- What you are asked to do -
Echo word for word the records from the line with "Click the flower pot in top-right photo" through the line with "pyautogui.click(x=358, y=250)", including both of those lines. Omit the pictures from your answer.

- Working data -
--------------------------------
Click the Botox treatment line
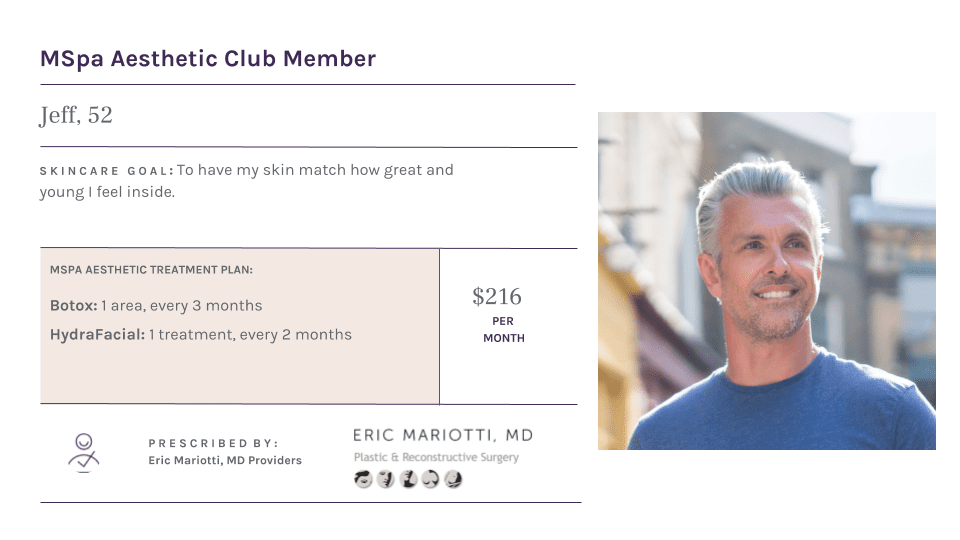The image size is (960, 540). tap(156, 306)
--------------------------------
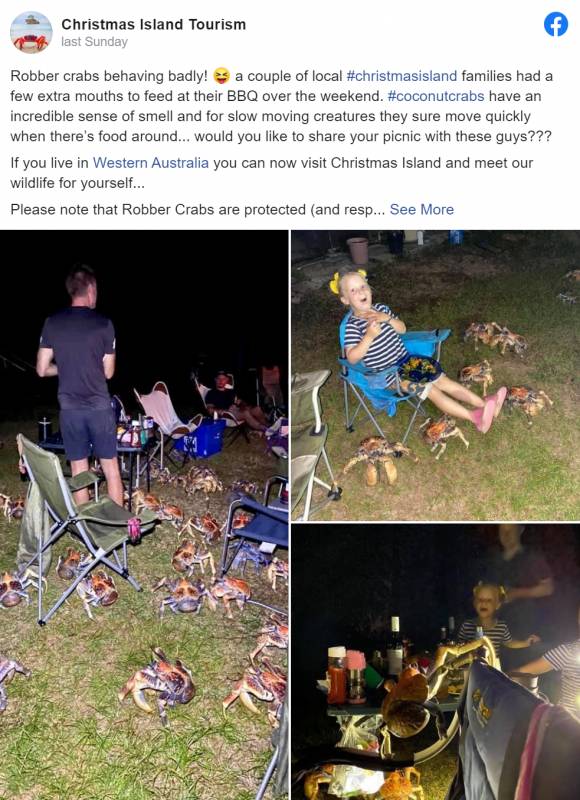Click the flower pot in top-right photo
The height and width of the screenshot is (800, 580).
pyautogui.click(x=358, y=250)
--------------------------------
- Correct result -
Click the flower pot in top-right photo
The height and width of the screenshot is (800, 580).
pyautogui.click(x=358, y=250)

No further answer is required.